This is a past event.
This conversation on dance, solos and improvisation brings together Portuguese dancer, choreographer and improviser Vera Mantero and Romain Bigé, co-curator of the exhibition, Drafting Interior Techniques.
We will start from this quote by Steve Paxton: “solo dancing does not exist: the dancer dances with the floor: add another dancer, you will have a quartet: each dancer with each other, and each with the floor". Martha Graham said that one never dances alone: there is always at least an absent partner. In a similar way, Paxton’s dances are studies of the partners: in solo, they unearth the hidden partners—gravity, music, memories; in duets (especially with lifetime partner Lisa Nelson), they investigate strategies to renew the encounter. How can we keep not knowing our partners enough to make room for them? What kind of others (human, non-human, ecological) can be invited in the dance and how are we caring for them?
During this talk, visitors can visit the exhibition Drafting Interior Techniques.

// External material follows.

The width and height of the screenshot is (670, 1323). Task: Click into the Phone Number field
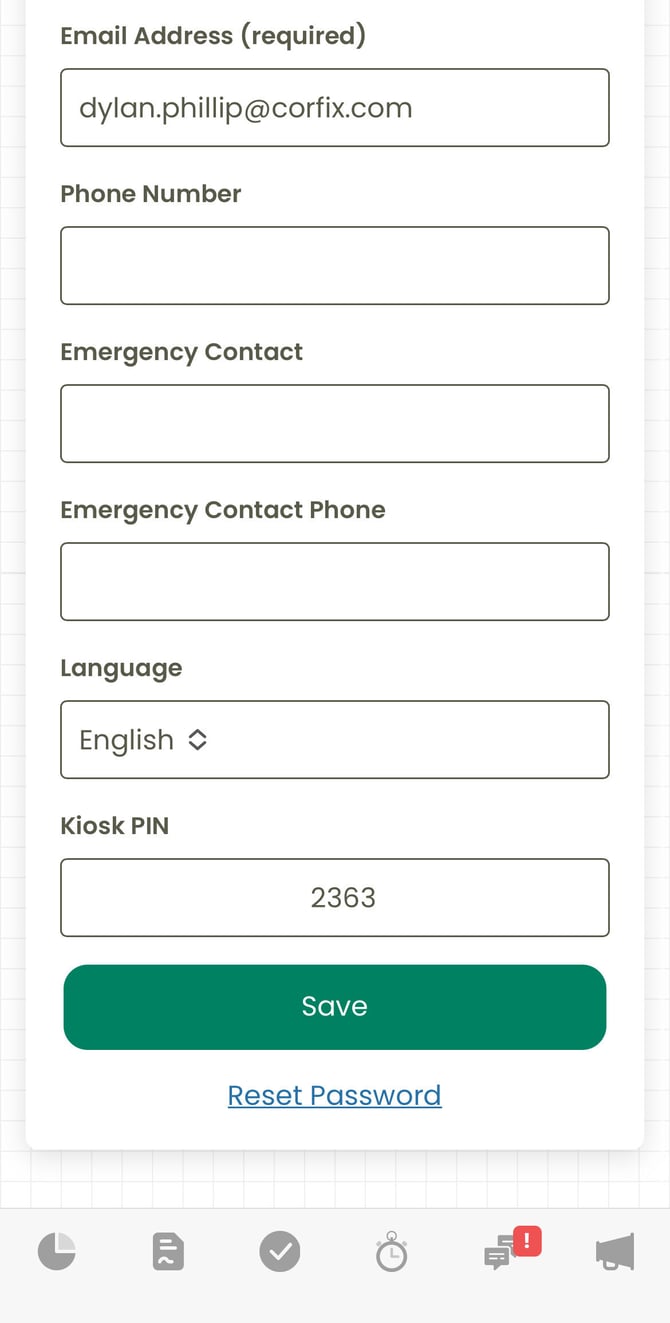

Full program Four lectures from Paxton
Vera Mantero studied classical dance with Anna Mascolo and was a member of the Gulbenkian Ballet between 1984 and 1989. Having started her choreographic career in 1987, she showed her work all over Europe, Argentina, Uruguay, Brazil, Canada, South Korea, USA and Singapore and became a key player in the New Portuguese Dance scene. Since 2000, she has also taken on voice work, singing repertoire of different authors and co-creating experimental music projects. In 1999, Culturgest organized a retrospective of her work, entitled Mês de Março, Mês de Vera [Month of March, Month of Vera]. She represented Portugal at the 26th São Paulo Biennial 2004, with Comer o coração [Eating your heart out], created in partnership with Rui Chafes. In 2002, she was awarded the Almada Award (Ministry of Culture) and in 2009 the Gulbenkian Art Award for her career as a creator and a performer.
CURATOR AND MODERATION
João Fiadeiro, Romain Bigé and Liliana Coutinho
About Steve Paxton cycle
American choreographer, dancer and improviser Steve Paxton, born in 1939, has been continuously shaping the face of dance over the last six decades. Having started his career in the 1950s, Paxton danced with José Limon and Merce Cunningham. He was one of the founders of the Judson Dance Theatre, the source of various collective creations that have laid the roots of postmodern dance. He was also a founding member of the New York-based improvisation collective Grand Union. He is the inventor of two techniques – Contact Improvisation and Material for the Spine – and has worked together with several visual artists (such as Robert Rauschenberg), also leaving his distinctive mark on the art world. Throughout his life, Paxton has been writing extensively about movement (he has produced more than 100 articles since 1970) and working tirelessly on performing improvised and choreographed works all over the world.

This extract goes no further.